Current efforts are underway to consolidate transportation recommendations from multiple studies into a “transportation roadmap”.  This effort needs to be vetted through a vision of the future of local transportation. This is likely to include autonomous electric vehicles, ride hailing or subscription services, and smaller electrified buses. All of these support living in Longmont without dependence on car ownership.

Regional Transportation Options

Mid-sized cities like Longmont deserve transportation plans that seamlessly connect them to both centers of commerce and transportation hubs.

Commuter rail to Longmont is long overdue.  The only way to make this happen in the relatively near future is through a thoughtfully developed and effectively executed political strategy.  Longmont needs to play a pivotal role in strategy development and implementation.  If this is going to happen, Longmont’s Mayor must provide serious, focused, and persistent leadership along with City Council members in Longmont and the other municipalities in Boulder County.

Funding required to meet regional transportation solutions promised in the 2004 RTD “FasTracks” vote is unlikely to materialize any time soon.  Longmont, along with RTD and other Boulder County municipalities, must organize and prepare to compete for additional (federal) funding. In addition, we need to recruit private sector investors, to deliver state-of-the art regional transportation solutions to Longmont.   If FasTracks is not feasible in the near-term, then work needs to be done with other Boulder County elected officials, the RTD board, and others to identify and pursue creative alternatives.

Solid Waste Diversion

Longmont’s current efforts to divert solid waste from the landfill to recycling and composting centers are necessary but insufficient for future reduction of our carbon footprint.

Longmont has made substantial progress in recent years on diverting solid waste from our landfill through our recycling and composting initiatives.  It’s a good start. But, it’s only a start.  The next Mayor and Council must work effectively with City of Longmont staff members, Longmont residents, County Commissioners, and service providers to create regional partnerships and solutions. This includes commercial landscapers, builders, the hospitality industry, and multi-family dwelling properties to divert solid waste from the landfill to commercial composting and recycling centers.  Regional options for “hard to recycle” items in addition to demolition waste, building materials, and commercial composting, will have a meaningful impact on our zero-carbon goal.

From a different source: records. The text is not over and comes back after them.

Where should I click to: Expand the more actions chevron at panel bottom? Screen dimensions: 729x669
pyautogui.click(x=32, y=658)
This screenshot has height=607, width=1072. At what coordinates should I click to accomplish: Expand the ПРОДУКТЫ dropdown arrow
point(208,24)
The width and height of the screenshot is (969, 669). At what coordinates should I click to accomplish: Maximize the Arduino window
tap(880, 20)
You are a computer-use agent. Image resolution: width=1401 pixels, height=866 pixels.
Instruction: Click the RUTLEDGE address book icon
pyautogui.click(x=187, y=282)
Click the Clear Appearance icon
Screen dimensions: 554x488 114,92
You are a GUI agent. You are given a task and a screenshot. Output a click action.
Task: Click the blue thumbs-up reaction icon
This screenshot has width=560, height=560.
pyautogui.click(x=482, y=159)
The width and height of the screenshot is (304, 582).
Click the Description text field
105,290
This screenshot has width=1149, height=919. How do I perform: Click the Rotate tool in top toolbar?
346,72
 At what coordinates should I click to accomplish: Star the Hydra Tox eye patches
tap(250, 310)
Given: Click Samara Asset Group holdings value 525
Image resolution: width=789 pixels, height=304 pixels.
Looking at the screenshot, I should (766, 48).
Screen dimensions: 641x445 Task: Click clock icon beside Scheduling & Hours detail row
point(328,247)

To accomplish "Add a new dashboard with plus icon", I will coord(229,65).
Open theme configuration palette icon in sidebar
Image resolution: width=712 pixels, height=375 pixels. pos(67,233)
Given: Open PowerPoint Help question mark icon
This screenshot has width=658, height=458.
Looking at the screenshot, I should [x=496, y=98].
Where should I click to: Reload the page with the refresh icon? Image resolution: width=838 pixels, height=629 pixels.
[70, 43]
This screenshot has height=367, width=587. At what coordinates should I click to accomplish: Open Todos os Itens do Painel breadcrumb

Platt River Power Authority’s Integrated Resource Plan

PRPA is critical to achieving the City Council adopted goal of 100% renewable energy by 2030.

Platt River Power Authority (PRPA) supplies Longmont with electricity.  PRPA is critical to achieving our goal of 100% of electrical energy consumed by Longmont residents being generated by renewal energy sources (wind, solar, and hydro) by 2030.  PRPA’s Integrated Resource Plan, which will be updated by 2025, needs to reflect their commitment to this goal. The City of Longmont is obligated to continue informing residents about progress toward the goal of 100% renewable energy by 2030 and the composition of RRPA’s Integrated Resource Plan as it prepares the 2025 update.